Over the past couple of months, different members of Team Oberg have given our advice on how to communicate with each of our generations. This has been a fun exercise, but is obviously a fluid undertaking because generations in the industry are constantly shifting.
Baby Boomers make up the majority of the corrugated industry currently, and face the challenge of attracting young talent into the industry. This is well documented. It becomes worse, because in the next decade, many will retire and push Boomers down to the minority. To replace them, the industry will have to attract Millennials that are already in the workforce, and Generation Z, who are the next group of kids to graduate.
So, let’s talk about what comes next, by talking about the defining moment of the 21st century so far:
In early August 2001, I went to New York with family for a last vacation before starting college. We went sightseeing and saw all of the iconic New York tourist spots. Grand Central Station, Central Park, the Statue of Liberty, the Lincoln Center, the Met and the World Trade Center.
Somewhere buried in my house is a picture of me at the top of the World Trade Center looking out at the New York skyline. It was awe inspiring in August 2001.
A month later, on September 11th, I was asleep in my college apartment in Texas when my mom called me and told me to turn on the TV. What I saw when I got to the TV was soul crushing. The thriving, beautiful city I had just visited was attacked.

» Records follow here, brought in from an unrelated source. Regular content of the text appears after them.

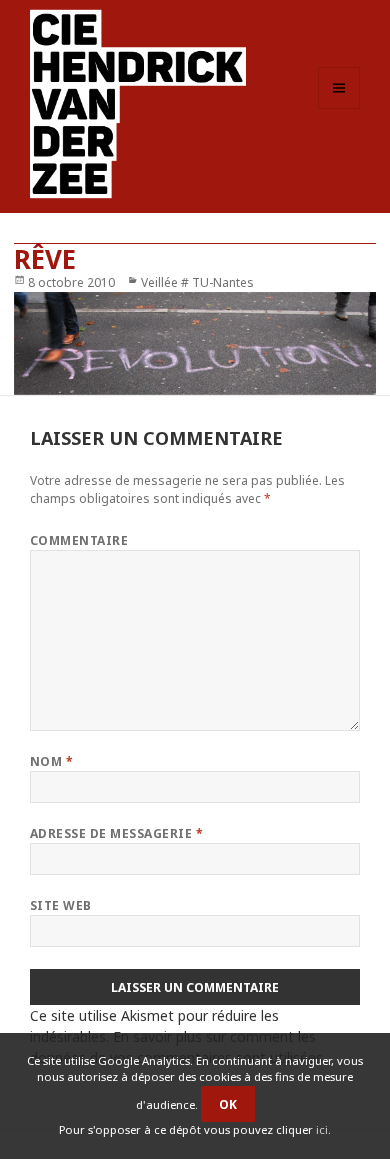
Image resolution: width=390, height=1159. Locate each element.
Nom (51, 761)
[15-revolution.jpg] (195, 343)
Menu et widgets (339, 108)
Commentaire (79, 540)
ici (322, 1129)
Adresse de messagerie (116, 833)
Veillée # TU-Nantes (197, 282)
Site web (61, 905)
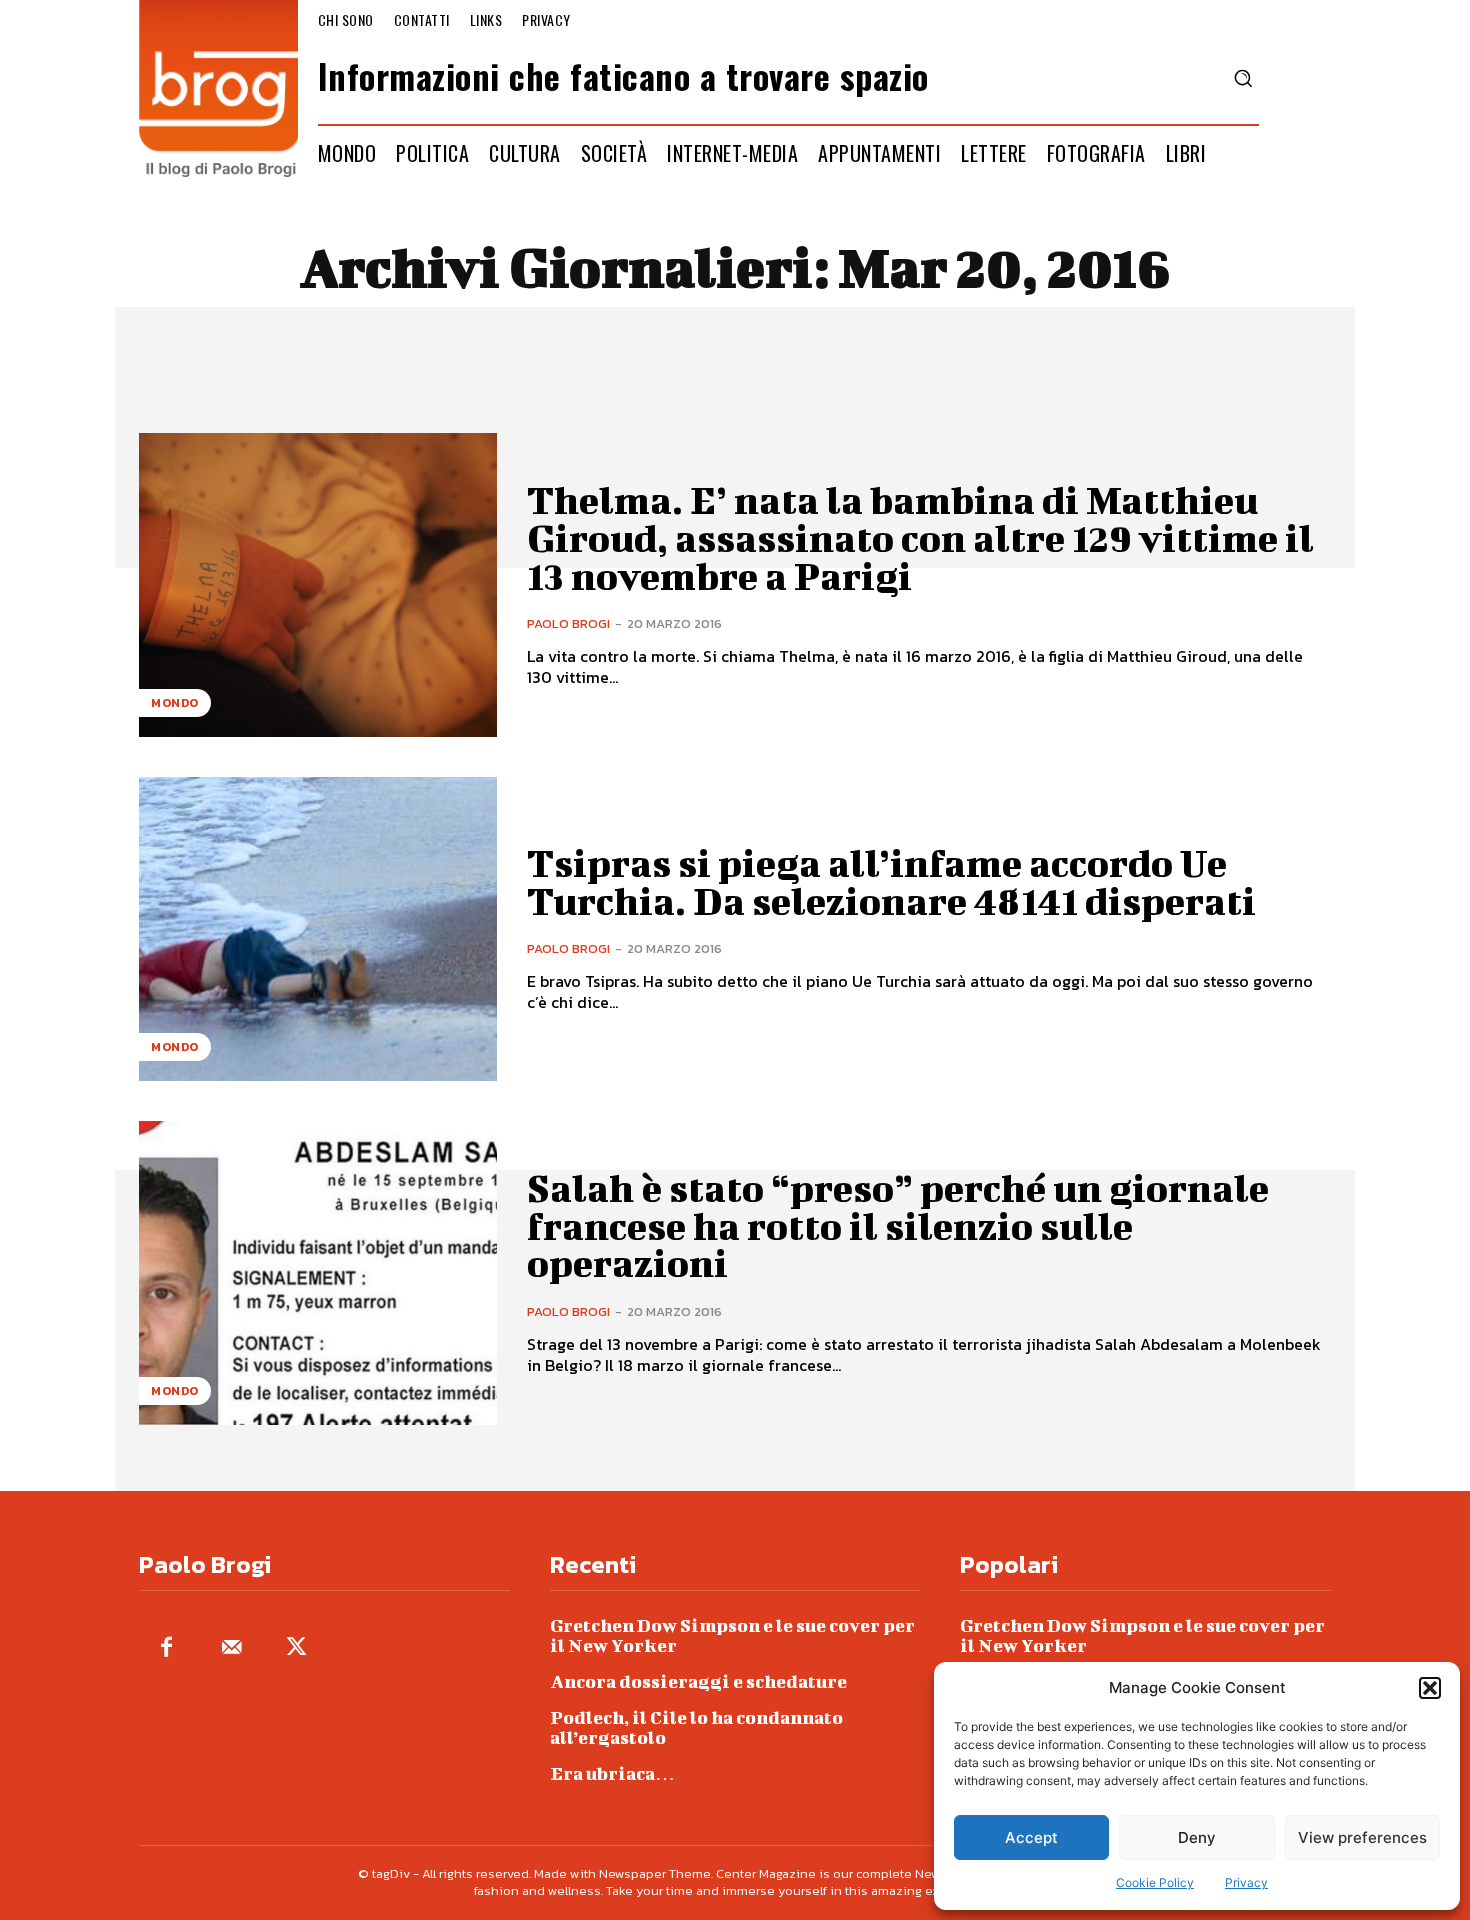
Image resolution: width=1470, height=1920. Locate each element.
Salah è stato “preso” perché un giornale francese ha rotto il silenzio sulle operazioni (898, 1226)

Today is a fitting day to wrap up this series, and talk about Generation Z, because it is Patriot Day.
Per President Bush, “Our fellow citizens, our way of life, our very freedom came under attack in a series of deliberate, and deadly, terrorist acts” on this day 18 years ago.
This coordinated attack on our country devastated all of us, but also had the unintended consequence of bringing all of us together.
Firefighters, Police and ordinary people came from across the country to New York and Washington D.C. to support and help the relief effort. People donated blood, raised money and sent supplies.
And not just this country: memorials and supply drives were held across the globe. Humanity mourned and came together.
The worst of humanity brought out the best of the human spirit.
Children born on that day are now old enough to serve in the wars that have stemmed from it. Just think about that for a moment. Those kids will be joining your facilities soon, not having experienced life before the deadliest terror attack on US soil.
So, I want us to remember that time right after the attacks on 9/11: A time when we, as a country, as a world, temporarily put aside our differences and came together. Old, young, white, black, upper, middle, lower class, man, woman and child came together.
So, yes, there are challenges in the industry communicating across many generational boundaries. Older Boomers very clearly do not understand younger Millennials, and vice versa. Gen X is caught in the middle, and Gen Z will present their own challenges.
We can focus on what makes us different, or we can focus on the common goal, work together and achieve everything we want to in our facilities and careers. Sometimes, all it takes is someone taking the first step.
So, show an interest in an older coworker’s way of doing something. Ask a millennial why they think a more technological way would help your cause. Extend an olive branch, and find a way to work together.
Now, back to Roy and your regularly scheduled programming.